Les deux projets de loi sur les mesures d’urgence pour face faire à l’épidémie

Les deux projets de loi sur les mesures d’urgence pour face faire à l’épidémie

I/ Le projet de loi d’urgence pour faire face à l’épidémie de Covid-19 a été examiné par le Sénat. Il est débattu ce jour à Assemblée nationale. Il comporte quatre titres et 13 articles. Vous trouverez ici l'avis rendu par le Conseil d'Etat. 

Le titre 1er porte sur les dispositions électorales qui organisent le second tour des élections municipales, prorogent le mandat des élus dans les collectivités où il faudra un second tour et tirent les conséquences pour les organes délibérants des EPCI. 

Le titre 2 instaure un Etat d’urgence sanitaire, calqué sur l’état d’urgence découlant de la loi de 1955, mais avec des pouvoirs nettement plus étendus et moins contrôlés.

Le titre 3 prévoit toutes les mesures d’ordre économique, sanitaire, sociale et de fonctionnement de certaines institutions publiques en matière d’adaptation à la lutte contre l’épidémie et à ses conséquences. Il s’agit pour l’essentiel d’une très large habilitation au titre de l’article 38 de la Constitution.

Le titre 4 prévoit des mesures de contrôle parlementaire afin de contre-balancer l'extension des pouvoirs de l'exécutif en période d'état d'urgence sanitaire. 

Le texte a connu de très importantes modifications entre sa version avant Conseil d’Etat et la version finalement adoptée par le Sénat, passant ainsi de 21 à 13 articles et voyant le titre 2 sensiblement retouché et codifié. Le texte est examiné ce jour à l'Assemblée nationale pour adoption définitive. 

  • Titre 1er – Les dispositions électorales :

L'article 1er déroule le mode d'emploi du report du second tour des élections municipales et de ses conséquences. 

Le second tour des municipales est reporté « au plus tard » au mois de juin 2020. Sa date sera fixée par décret. D'ici le 10 mai 2020, le gouvernement doit remettre au Parlement un rapport du conseil scientifique de gestion de la crise liée au coronavirus, statuant sur la possibilité d'organiser les élections à cette échéance.

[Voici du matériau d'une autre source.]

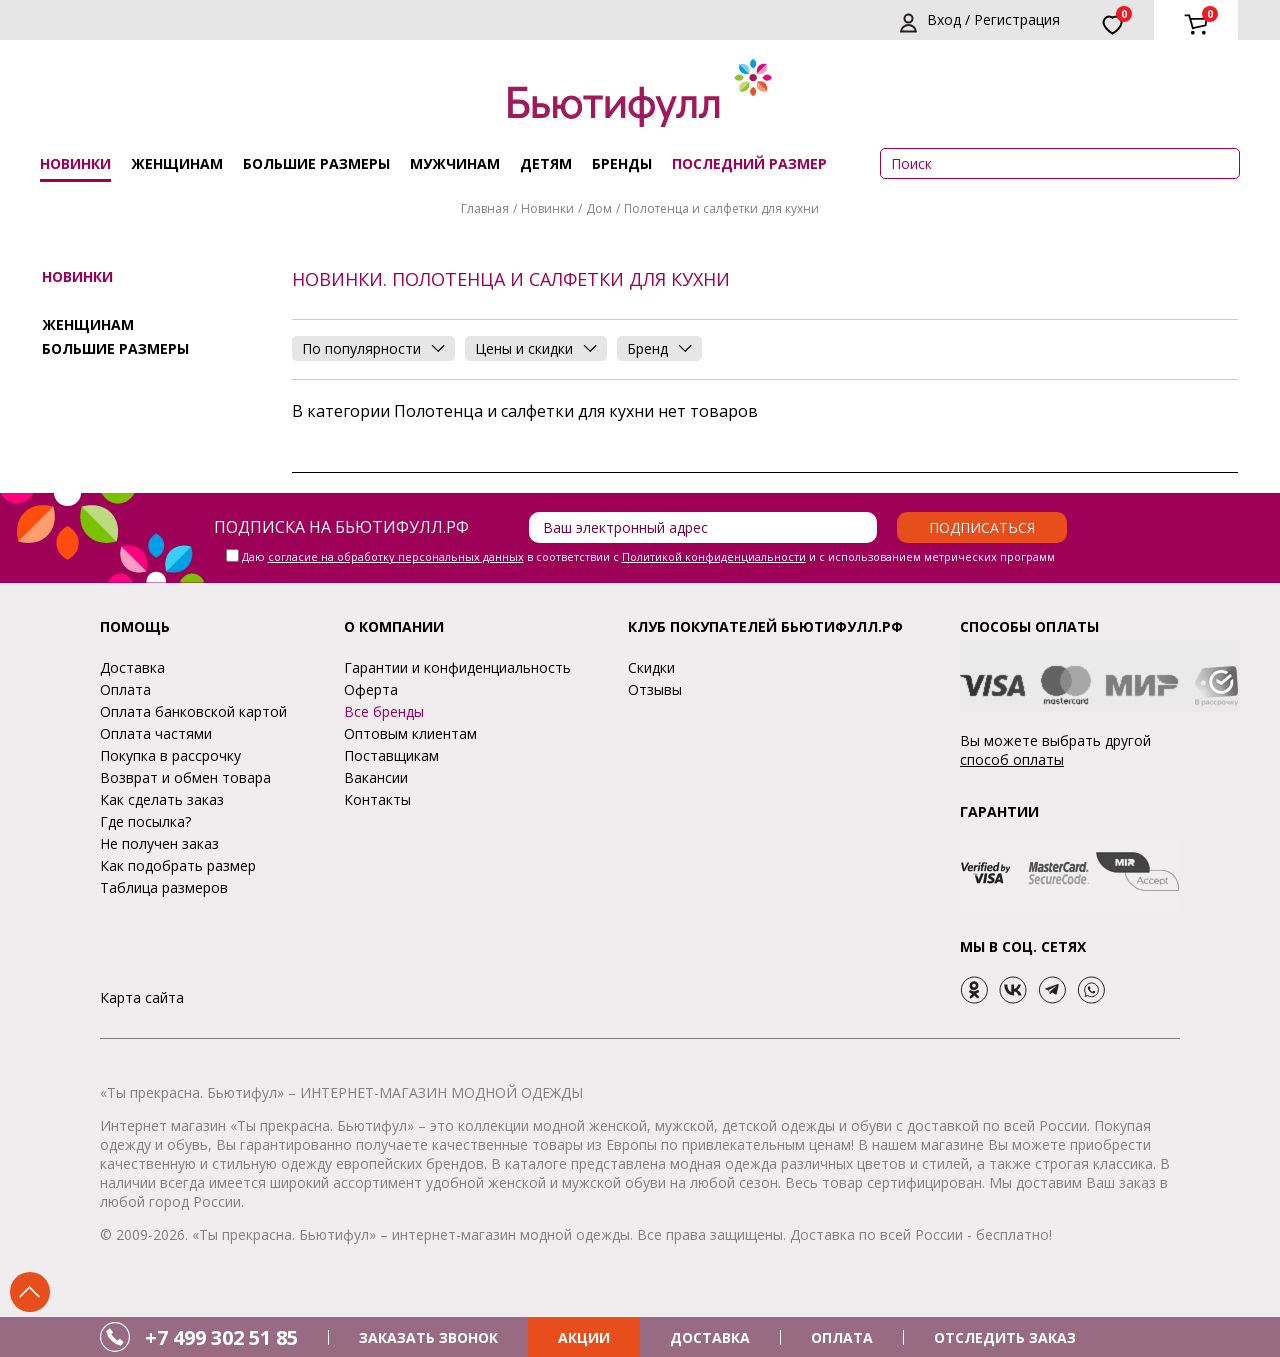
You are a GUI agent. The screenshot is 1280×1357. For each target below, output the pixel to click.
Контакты (377, 799)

Le texte a été modifié par le Sénat :

Les électeurs devront être convoqués par décret au moins un mois avant le jour du scrutin du second tour. Les déclarations de candidature sont déposées au plus tard le mardi 31 mars 2020 à dix-huit heures. Elles peuvent être déposées par voie dématérialisée. Celles déjà déposées avant le 17 mars restent valables sauf demande de modification.

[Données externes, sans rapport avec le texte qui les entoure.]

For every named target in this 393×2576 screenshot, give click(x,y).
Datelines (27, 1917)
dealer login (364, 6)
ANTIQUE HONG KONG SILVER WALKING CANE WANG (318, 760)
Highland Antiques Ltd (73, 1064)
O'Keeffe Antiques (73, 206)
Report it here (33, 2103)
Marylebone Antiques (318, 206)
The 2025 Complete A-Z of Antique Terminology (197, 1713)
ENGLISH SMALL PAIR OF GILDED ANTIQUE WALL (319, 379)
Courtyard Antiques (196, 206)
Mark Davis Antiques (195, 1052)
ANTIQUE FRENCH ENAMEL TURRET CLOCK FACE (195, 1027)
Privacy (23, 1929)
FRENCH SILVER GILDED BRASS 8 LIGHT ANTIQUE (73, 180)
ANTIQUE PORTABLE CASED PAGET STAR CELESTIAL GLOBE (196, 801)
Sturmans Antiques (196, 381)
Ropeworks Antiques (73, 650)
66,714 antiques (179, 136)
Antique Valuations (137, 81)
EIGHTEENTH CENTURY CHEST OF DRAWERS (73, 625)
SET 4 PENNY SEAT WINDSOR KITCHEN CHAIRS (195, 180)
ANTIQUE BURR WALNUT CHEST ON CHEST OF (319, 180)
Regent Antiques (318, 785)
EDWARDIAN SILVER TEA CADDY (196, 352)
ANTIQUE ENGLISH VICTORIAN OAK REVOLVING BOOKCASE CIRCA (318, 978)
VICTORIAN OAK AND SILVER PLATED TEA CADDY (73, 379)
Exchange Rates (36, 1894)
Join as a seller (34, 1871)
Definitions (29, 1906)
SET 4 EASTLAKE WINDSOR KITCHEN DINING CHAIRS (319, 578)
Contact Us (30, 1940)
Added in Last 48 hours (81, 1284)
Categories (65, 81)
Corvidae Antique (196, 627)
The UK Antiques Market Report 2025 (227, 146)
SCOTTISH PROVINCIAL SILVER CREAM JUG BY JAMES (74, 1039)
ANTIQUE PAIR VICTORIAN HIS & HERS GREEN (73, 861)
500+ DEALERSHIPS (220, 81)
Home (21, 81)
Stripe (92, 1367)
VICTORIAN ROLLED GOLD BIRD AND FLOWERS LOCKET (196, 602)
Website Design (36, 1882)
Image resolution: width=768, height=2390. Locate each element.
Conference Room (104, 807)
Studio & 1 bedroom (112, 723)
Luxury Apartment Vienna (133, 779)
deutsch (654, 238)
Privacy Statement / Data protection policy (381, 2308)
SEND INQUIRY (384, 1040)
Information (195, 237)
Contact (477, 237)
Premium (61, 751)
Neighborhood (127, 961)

Les conseillers municipaux qui ont été élus au premier tour ne seront installés qu'à compter d'une date fixée par décret au plus tard en juin et selon l'état de la situation sanitaire évalué sur la base des recommandations du rapport scientifique prévu par la loi. Les conseillers municipaux et communautaires en fonction avant le 1er tour demeurent donc en fonction jusqu'à cette installation. 

Pour les EPCI dont au moins un membre n’a pas vu son conseil municipal intégralement renouvelé, le président et les vice-présidents en exercice à la date du premier tour sont maintenus dans leurs fonctions s’ils conservent le mandat de conseiller communautaire, leurs indemnités restant inchangées. Dans le cas contraire, le président serait remplacé par l’un des vice-présidents dans l’ordre de leur nomination ou, à défaut, par le conseiller communautaire le plus âgé ; les vice-présidents ne seraient pas remplacés.

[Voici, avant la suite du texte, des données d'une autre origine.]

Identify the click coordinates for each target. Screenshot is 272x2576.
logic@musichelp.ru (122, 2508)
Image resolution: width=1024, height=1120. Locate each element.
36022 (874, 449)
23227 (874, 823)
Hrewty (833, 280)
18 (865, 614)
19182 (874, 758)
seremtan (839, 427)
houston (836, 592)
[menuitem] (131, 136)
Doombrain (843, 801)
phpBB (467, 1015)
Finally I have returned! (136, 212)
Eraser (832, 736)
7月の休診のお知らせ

Dans les EPCI intégralement renouvelés à l’issue du 1er tour, il n’y a pas de conseil d’installation tant que la situation sanitaire ne le permet pas et jusqu’à la date fixée par le décret précité. Dans l’intervalle, le président et les vice-présidents en exercice à la date du premier tour resteront en fonctions, conformément au droit commun et même dans le cas où ils ne seraient plus membres du conseil communautaire.

Le mandat des représentants d’une commune, d’un EPCI ou d’un syndicat mixte fermé au sein d’organismes de droit public ou de droit privé, en exercice à la date du premier tour, est prorogé jusqu’à la désignation de leurs remplaçants par l’organe délibérant.

Allongement de la durée de la période de propagande électorale avec date d’effet au 1er septembre 2019 pour tenir compte du décalage du second tour. Le compte de campagne des candidats présents au second tour doit être déposé à la CNCCFP, au plus tard, le neuvième vendredi suivant ce second tour. Le délai est inchangé pour les candidats éliminés au 1er tour, soit le dixième vendredi suivant celui-ci (un report de la date est proposé par notre groupe).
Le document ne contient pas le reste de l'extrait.